In the allegorical tale written by Lang's wife Thea Von Harbou (from her own novel), the luxurious, futuristic city of 2026 - an industrial world with skyscrapers and bridges, was divided or stratified into an upper, elite, privileged class or powerful industrialists and a subterranean, nameless, oppressed and exploited, ant-like worker/slave class. Thousands and thousands of extras were employed, and crude but effective cinematographic special effects achieved many of the film's unique hallucinatory imagery and dreamlike visions.

The film exhibits the influence of historical events occuring during its time frame of the burgeoning Industrial Revolution, including a time of economic misery and the rise of fascism in a pre-Hitler Weimar Republic Germany following the war, the rise of the American labor movement and unions during the 1920s due to oppressive working conditions, muckraking journalists (such as Jacob Riis), the contrast of poverty with the upper-crust classes of the Roaring 20s, the rise of immigration into the US and exploitation of workers (i.e., the Triangle Shirtwaist Factory fire in 1911), labor strife, and the 1917 communist uprising in the Soviet Union.

Sadly, the original 1927 version of the film at two hours and 33 minutes no longer exists - and about a fourth of the film has been lost forever.
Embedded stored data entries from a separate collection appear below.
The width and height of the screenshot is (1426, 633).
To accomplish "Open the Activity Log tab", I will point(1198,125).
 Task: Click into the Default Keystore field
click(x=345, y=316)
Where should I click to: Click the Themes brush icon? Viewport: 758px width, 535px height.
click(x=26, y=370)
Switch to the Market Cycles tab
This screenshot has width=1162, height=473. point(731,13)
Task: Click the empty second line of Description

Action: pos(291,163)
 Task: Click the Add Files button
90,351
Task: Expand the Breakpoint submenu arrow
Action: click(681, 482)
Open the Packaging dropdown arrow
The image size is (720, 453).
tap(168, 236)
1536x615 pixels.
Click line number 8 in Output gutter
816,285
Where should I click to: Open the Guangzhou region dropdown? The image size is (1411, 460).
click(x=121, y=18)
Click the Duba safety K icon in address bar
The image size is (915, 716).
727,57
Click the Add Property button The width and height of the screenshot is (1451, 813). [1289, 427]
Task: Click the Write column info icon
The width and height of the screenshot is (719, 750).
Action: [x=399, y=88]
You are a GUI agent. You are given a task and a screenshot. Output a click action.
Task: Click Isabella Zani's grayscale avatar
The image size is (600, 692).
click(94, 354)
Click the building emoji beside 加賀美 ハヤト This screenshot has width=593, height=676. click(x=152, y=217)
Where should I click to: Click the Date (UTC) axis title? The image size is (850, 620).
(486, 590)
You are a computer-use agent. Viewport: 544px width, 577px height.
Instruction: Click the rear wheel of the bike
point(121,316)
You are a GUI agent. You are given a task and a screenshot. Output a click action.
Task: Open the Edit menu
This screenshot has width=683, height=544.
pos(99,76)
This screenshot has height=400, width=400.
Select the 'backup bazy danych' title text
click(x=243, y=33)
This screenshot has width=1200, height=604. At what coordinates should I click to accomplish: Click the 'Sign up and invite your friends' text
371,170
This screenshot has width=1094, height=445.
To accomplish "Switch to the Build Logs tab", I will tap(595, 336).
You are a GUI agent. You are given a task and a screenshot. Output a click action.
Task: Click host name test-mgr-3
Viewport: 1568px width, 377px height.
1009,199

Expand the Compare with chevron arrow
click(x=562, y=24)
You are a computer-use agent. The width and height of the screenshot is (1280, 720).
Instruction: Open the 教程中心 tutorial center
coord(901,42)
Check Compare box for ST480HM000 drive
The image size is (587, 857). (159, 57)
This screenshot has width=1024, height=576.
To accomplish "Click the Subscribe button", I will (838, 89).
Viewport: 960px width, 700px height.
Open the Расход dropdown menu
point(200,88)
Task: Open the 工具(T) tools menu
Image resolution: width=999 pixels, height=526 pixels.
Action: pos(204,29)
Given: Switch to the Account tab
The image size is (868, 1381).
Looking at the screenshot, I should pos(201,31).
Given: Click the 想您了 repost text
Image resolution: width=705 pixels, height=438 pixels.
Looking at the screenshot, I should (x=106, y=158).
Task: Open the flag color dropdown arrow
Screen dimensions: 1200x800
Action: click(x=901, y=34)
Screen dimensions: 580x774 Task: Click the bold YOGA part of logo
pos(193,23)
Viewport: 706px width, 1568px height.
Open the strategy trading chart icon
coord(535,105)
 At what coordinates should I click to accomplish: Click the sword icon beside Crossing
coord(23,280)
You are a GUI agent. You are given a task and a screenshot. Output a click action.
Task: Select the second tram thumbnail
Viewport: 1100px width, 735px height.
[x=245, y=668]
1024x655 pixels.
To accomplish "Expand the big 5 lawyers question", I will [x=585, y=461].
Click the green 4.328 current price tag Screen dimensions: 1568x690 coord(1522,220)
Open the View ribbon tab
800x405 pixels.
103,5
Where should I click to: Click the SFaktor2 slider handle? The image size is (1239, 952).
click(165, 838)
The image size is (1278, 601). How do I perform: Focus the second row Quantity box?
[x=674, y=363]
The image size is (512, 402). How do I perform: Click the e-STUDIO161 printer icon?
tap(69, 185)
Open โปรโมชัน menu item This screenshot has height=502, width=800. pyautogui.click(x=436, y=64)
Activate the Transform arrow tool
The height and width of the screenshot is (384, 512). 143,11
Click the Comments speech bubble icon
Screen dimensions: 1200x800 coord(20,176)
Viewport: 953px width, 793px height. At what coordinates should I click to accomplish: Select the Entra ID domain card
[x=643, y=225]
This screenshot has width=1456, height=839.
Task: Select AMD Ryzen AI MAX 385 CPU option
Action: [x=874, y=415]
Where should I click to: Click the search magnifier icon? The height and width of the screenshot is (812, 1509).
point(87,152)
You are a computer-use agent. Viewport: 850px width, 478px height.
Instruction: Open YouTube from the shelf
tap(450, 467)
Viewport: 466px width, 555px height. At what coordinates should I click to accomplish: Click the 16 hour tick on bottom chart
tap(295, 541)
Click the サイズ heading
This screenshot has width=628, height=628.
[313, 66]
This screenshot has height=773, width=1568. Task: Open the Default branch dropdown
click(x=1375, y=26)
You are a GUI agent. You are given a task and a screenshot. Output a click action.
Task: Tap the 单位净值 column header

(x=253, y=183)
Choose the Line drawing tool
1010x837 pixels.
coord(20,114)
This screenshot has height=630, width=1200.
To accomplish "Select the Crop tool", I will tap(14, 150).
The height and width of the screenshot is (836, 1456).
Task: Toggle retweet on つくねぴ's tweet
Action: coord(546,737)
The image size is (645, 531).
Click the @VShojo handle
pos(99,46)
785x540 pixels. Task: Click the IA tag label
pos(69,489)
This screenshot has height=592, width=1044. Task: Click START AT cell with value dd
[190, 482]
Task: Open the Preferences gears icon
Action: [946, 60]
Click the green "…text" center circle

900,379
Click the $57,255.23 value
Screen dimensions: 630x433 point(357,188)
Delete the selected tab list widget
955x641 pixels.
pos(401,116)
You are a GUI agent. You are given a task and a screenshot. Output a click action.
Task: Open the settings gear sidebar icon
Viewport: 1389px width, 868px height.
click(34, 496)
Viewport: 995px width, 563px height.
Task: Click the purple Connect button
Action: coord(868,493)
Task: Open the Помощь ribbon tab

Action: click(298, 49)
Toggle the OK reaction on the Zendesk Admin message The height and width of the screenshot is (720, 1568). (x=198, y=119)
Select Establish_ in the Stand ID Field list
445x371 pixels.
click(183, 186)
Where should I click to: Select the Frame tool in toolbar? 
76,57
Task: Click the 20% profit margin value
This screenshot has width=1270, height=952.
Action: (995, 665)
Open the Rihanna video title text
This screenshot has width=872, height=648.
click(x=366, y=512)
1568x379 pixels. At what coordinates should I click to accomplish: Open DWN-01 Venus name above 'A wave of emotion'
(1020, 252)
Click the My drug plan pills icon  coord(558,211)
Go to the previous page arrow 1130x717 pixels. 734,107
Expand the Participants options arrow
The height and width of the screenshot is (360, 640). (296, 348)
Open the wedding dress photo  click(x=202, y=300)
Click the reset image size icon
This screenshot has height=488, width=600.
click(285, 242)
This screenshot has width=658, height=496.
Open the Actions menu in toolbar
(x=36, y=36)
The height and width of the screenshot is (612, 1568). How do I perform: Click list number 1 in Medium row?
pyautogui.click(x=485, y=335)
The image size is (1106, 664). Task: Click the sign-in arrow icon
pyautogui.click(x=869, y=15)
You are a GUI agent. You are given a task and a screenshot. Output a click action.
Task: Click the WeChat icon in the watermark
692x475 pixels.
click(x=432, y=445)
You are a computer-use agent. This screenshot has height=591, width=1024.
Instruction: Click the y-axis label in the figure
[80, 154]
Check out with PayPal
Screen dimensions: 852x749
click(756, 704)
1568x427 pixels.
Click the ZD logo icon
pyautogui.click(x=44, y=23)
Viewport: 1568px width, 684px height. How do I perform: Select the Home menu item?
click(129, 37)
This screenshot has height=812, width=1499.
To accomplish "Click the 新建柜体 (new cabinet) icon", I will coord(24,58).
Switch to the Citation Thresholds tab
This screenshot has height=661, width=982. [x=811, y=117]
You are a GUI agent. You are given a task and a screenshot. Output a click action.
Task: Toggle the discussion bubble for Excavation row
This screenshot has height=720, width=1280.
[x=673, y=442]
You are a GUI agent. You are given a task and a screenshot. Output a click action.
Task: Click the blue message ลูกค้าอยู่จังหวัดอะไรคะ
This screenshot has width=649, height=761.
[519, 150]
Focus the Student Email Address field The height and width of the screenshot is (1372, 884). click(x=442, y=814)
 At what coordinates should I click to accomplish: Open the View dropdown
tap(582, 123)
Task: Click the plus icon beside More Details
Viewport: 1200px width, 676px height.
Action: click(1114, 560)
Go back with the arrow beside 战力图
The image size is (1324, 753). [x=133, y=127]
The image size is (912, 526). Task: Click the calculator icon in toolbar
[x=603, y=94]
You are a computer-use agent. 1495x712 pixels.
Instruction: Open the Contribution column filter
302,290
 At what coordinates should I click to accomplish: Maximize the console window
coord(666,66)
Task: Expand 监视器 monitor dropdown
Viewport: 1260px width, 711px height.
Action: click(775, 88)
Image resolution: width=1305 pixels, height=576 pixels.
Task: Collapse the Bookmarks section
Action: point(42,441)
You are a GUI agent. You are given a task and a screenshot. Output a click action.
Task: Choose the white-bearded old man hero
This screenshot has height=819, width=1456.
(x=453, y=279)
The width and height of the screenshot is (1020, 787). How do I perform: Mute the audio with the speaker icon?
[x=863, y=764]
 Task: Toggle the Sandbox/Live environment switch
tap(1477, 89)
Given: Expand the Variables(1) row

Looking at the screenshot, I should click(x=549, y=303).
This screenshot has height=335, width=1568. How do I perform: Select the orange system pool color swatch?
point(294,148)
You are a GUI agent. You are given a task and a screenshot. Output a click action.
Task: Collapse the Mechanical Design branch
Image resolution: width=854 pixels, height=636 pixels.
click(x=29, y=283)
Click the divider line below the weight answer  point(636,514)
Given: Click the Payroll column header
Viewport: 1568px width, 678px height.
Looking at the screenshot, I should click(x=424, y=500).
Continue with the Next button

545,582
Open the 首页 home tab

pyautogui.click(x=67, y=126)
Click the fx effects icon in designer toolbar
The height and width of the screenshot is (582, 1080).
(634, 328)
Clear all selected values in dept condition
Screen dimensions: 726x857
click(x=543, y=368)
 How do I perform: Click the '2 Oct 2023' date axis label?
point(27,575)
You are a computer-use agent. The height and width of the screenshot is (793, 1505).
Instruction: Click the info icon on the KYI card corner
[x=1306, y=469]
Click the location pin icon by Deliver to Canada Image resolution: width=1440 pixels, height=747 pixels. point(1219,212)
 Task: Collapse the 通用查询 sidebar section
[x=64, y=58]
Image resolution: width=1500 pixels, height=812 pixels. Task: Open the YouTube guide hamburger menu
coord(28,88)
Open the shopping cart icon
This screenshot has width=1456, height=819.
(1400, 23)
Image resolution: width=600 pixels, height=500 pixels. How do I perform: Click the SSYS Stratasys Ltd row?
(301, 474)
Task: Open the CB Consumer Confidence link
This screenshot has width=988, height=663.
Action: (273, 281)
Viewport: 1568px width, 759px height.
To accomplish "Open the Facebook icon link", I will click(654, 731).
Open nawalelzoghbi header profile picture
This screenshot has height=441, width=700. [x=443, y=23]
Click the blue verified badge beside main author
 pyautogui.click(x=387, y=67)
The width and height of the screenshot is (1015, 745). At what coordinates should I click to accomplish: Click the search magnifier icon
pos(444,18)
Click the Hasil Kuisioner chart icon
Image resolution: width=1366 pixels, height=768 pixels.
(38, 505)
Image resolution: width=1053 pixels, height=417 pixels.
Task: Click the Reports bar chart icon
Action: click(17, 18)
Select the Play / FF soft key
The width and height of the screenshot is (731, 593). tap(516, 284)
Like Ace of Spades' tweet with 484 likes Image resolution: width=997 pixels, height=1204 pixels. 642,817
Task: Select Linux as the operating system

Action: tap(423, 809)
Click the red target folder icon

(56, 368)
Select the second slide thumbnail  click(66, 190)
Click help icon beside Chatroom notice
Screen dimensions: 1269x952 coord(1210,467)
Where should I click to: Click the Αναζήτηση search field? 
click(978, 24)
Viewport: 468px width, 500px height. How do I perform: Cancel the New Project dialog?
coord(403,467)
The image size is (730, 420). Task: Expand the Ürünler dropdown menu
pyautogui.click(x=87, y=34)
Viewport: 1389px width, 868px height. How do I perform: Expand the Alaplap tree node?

Its fate followed the same legacy as many other classics that were butchered, recut, corrupted and lost, such as Greed (1924), The Magnificent Ambersons (1942), and The Lady From Shanghai (1948). After its premiere, the movie was trimmed by 40 minutes and then shortened again. Initially unsuccessful at the box-office, American playwright Channing Pollock re-edited the film to "normal feature length" for its American release by Paramount and UFA (the German distributor that was nearly bankrupted), and reworded the English subtitles. Until recently, it was only available for viewing in blurry, ruined, truncated prints. This famous silent film has been restored most notably twice:

The scenes that were heavily edited out of the original film included the backstory on the conflict between the industrialist and the mad scientist/inventor over a woman named Hel, another subplot involving the industrialist's spy named Slim, scenes taking place in the Yoshiwara "red-light" district of the metropolis, some of the symbolism in the dialogue, and much of the climactic chase scene.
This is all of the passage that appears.